Generally, injections work better than pills in eliciting a curative response. In at least six clinical trials, the shot trumped the pill when participants were given placebo injections and compared to those given placebo pills, according to Harvard researchers. The various studies examined effects on patients with rheumatoid arthritis, osteoarthritis, and high blood pressure.

Interestingly, a similar study conducted on 64 schizophrenic patients did not share in these results. In this case, patients were told their sham pills or shots would either lead to increased activity or decreased activity. Whether given a placebo pill or placebo shot, the behavior of these 64 patients did not change in the least.

Placebo Surgery is a Thing… and it Works

Pills, ointments, even mildly invasive shots are one thing, but it’s hard to imagine experiments where real people receive sham surgery. However, that’s exactly what one group of mad scientists in Finland did with 146 patients between the ages of 35 and 65. While all the participants suffered persistent knee pain, none had responded to conservative treatment. After tests, each showed evidence of a tear in the medial meniscus. So the researchers randomized these participants to receive either the most common orthopedic surgery performed in the U.S. (arthroscopic partial meniscectomy) or placebo surgery.

“The outcomes after arthroscopic partial meniscectomy were no better than those after a sham surgical procedure,” wrote the authors in their conclusion. Imagine that.

Even Infertility Can Be Solved With a Placebo

A placebo appeared to boost the fertility rates of women with polycystic ovarian syndrome. A 2010 study found that 15 percent (5 of 33 women) got pregnant while taking placebo over a six-month period, compared with 22 percent (7 of 32) who took metformin, a fertility drug. This, according to the Wall Street Journal, is a statistically insignificant difference, one that may be due to the fact that the women given a placebo felt some much-needed stress relief. Fertility issues take a toll.

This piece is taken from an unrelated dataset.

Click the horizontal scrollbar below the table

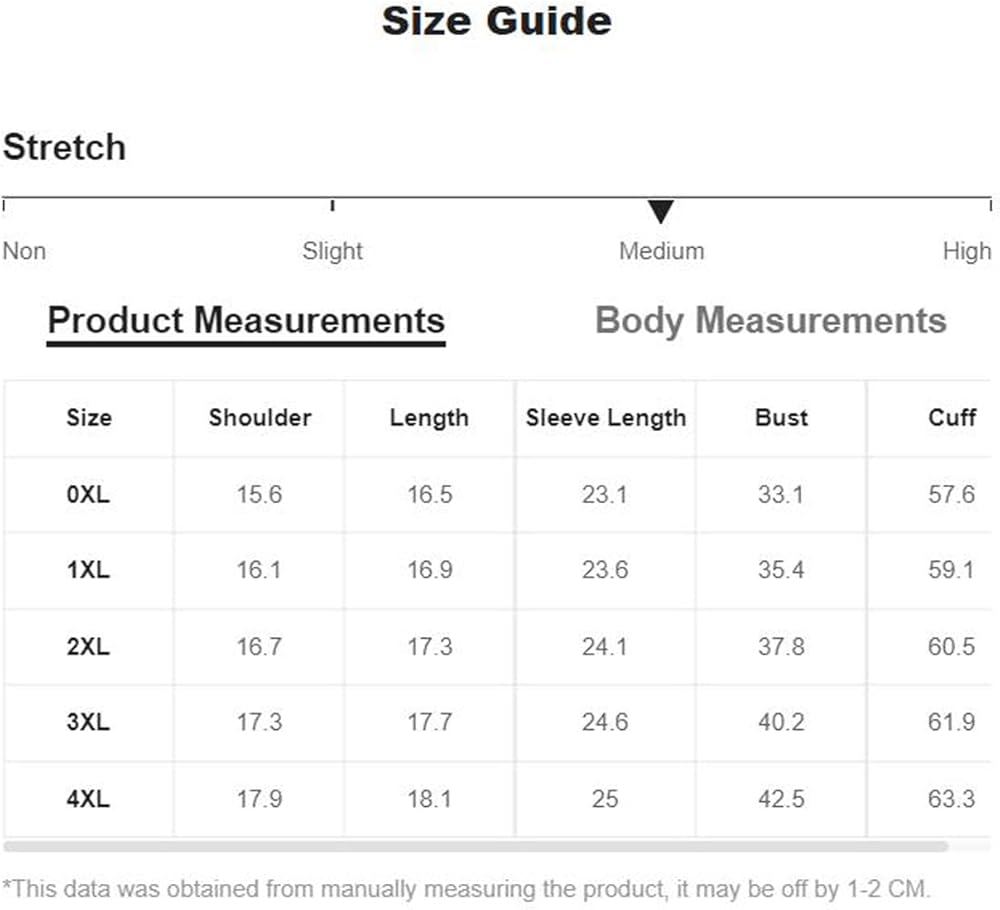click(x=476, y=847)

Man’s Best Friend, Other Animals Also Respond to Placebos

A 2010 joint effort from North Carolina State University and University of Minnesota found that even dogs respond to placebos. In the 2010 study, 34 dogs with epilepsy were observed by researchers who recorded and averaged each dog's weekly number of seizures. Then, 28 of the dogs were given placebo treatment while other dogs received either surgical implants or drugs. Of the placebo treated dogs, 79 percent demonstrated a decrease in weekly number of seizures and 29 percent showed a decrease in seizure frequency by 50 percent or more.

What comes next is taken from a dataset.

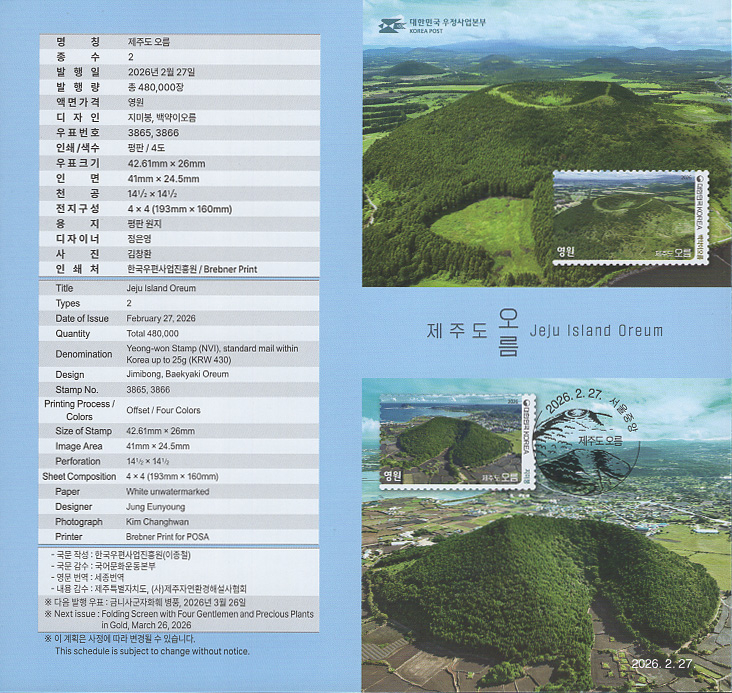Image resolution: width=732 pixels, height=693 pixels.
Task: Click designer name 'Jung Eunyoung'
Action: point(157,507)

The scientists speculate the hopes of the owner and how that translated into treatment of the dog during the study might have favorably impacted seizure frequency. That said, placebo effect has been demonstrated on laboratory animals as well, the authors note.

History Lesson

The term "placebo" became part of medical jargon in 1772 when a Scottish physician and pharmacologist, William Cullen, introduced the term in his lectures. By 1785, the word first appeared in a medical dictionary which described a placebo as “a commonplace method or medicine,” according to the Merck Manual; two editions later, it was described as “make-believe” medicine. However, placebos were used long before they were officially named or defined.

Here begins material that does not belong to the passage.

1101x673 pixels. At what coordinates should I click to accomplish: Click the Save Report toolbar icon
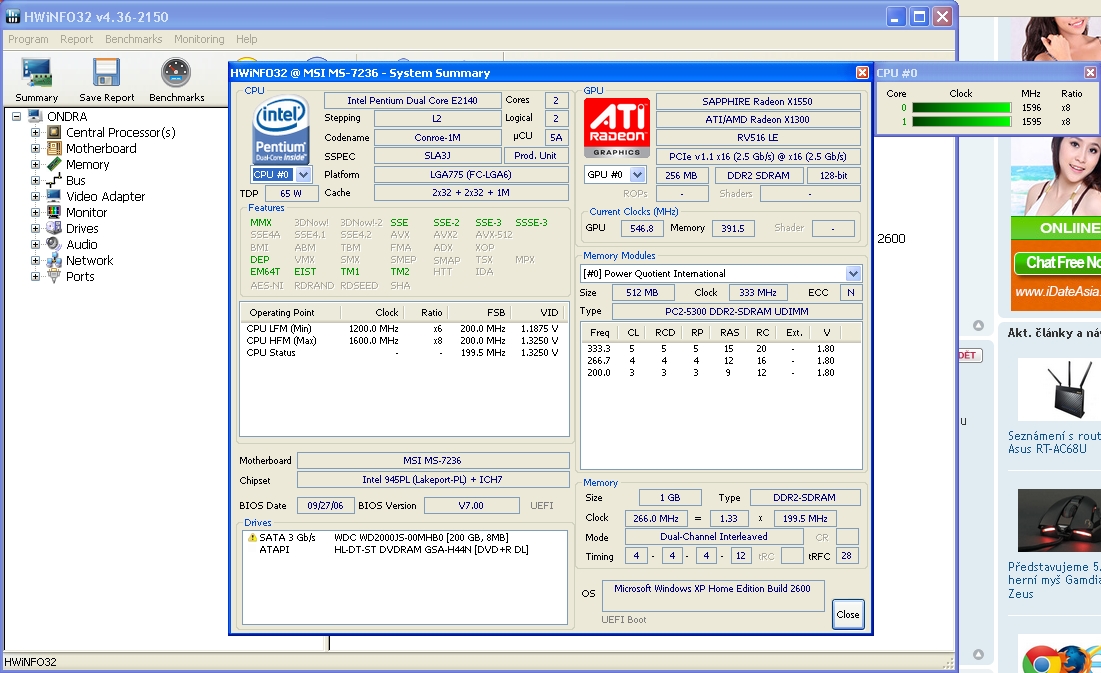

According to one scholar, family doctors often gave demanding patients useless pills or ointments simply to satisfy their expectations: no one wants to go home empty handed. In most cases these placebos were not “pure,” instead they were more usually some mild medicine deemed powerless or ineffective in treating the condition at hand.

Henry K. Beecher is given credit for developing what we refer to as the “double-blind trial,” where neither patient nor doctor knows whether or not a given treatment is a real drug or an inert substance. In 1955, he published a paper outlining his thoughts on the necessity of creating such a complex ruse as a way to control the psychological variables when testing new treatments.